I go on, but sometimes I wonder why.
I know I have to, but, at times I feel guilty because I am, and you aren't here to share life with me.
There have been so many joyous things happen this past year that I know you would have loved to see.
3 beautiful new grand babies, and a beautiful great niece have joined us since you passed. Plus, a new great grandson due very soon.
I had my surgery in August and have lost a lot of weight. My health is getting better, the diabetes is gone, high blood pressure is gone, off all that medication.
But, I can't help feeling so sad.

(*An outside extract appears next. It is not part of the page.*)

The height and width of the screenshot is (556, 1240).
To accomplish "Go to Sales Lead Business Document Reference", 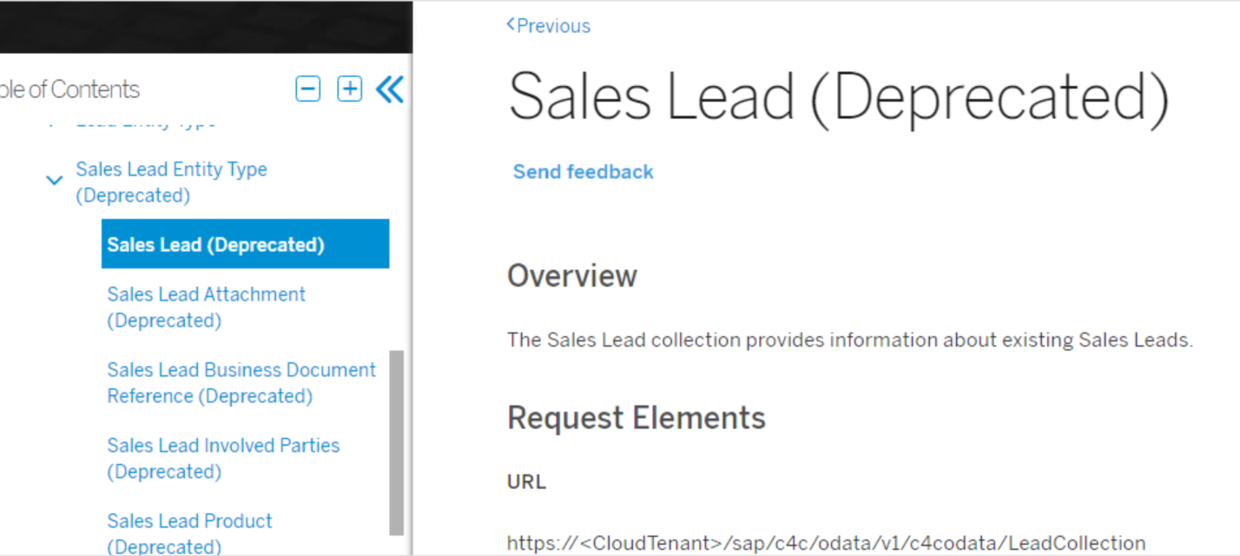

As hard as I try to pretend life is good, it just isn't.
Yes, at times I wanted to hang you for your grumpiness, or your controlling ways at times, but right now what I wouldn't give to hear your voice, even if it was to be barking orders like you were still that drill Sargent in the Marine Corp.
But, even more, I would love to hear you tell me again how much you love me and how pretty you think I am, like you used too. Even if you were half blind like I always said you were,,,LOL
Deep down I know I have to keep on going. I just needed to tell you that it's not easy without you. And, sometimes I just don't want to. But I will, because the kids and the babies make it worth it. I wish you could be here with us though.

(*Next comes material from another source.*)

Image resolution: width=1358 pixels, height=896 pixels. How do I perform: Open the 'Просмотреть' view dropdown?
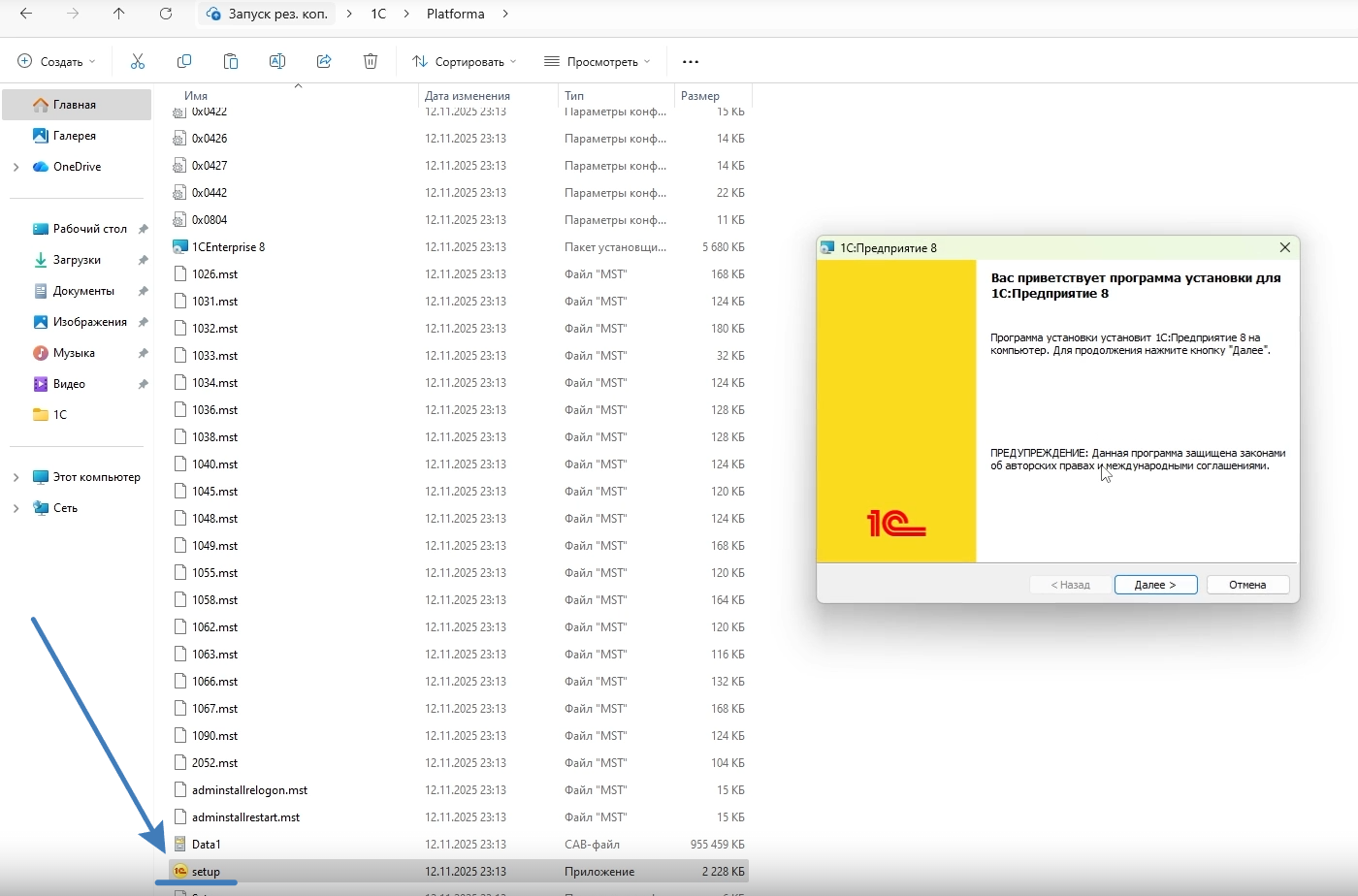tap(598, 61)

Oh, Lily had her first ice cream cone and Jammie says you would have been proud.
You gave the others their first one. It's times like those, that make me miss you more each day.
Thursday, March 18, 2010
I told you all I was working on a new baby afghan pattern. Well this is it. Since it is pink, I think Jovie gets this test one.
Now to get started on a blue one. Just got word a week or so ago that Wayne has a new great grandson due next month.
So Step Granny Liz is going to make some things and send them down in grandpa's memory.
Tuesday, March 16, 2010
Monday, March 15, 2010
Since the picture in peach to the picture in jeans and black tee. I am now down a little over 120lbs.
Weightloss surgery was the best thing I ever did.
It is still a struggle because of the mental anguishes the last yr and a half, but I am getting there with the help of my Lord and Savior Jesus Christ.
Thank you Jesus.
Sunday, March 14, 2010
Today would have been my mom's birthday. She left for heaven about 6 months before Wayne did. Maybe they are up there celebrating together?
My newest granddaughter Jovie Lynn is being dedicated to the Lord at church this morning. I think its a good way to celebrate Mama's birthday.
I miss you Mom. I love you so much.
Thursday, March 11, 2010
This would have been your birthday.
I sure wish you were here. But then I wish that every day.
I am going to bake your favorite carrot cake I think.
I know, I am not supposed to eat that stuff anymore, but I have to have a small piece for you.
I am sure the kids will eat the rest.
Happy Birthday Honey. I hope the angels are singing to you.
I love you.
Friday, March 5, 2010
I have completed my second afghan in the same amount of weeks.
The blue one goes to my friend Lisa, who loves blue as much as I do. She is the one who took the trip with me in November to help clear my head.
This one goes to my friend Brenda, who has been with me through all the hard times in the last year.
Thank you to both of them for being such dear friends and looking out for me. I love you both.
I am now working on a new pattern for baby afghans. I will post some pics when I get this one worked out just the way I want it. I am picky!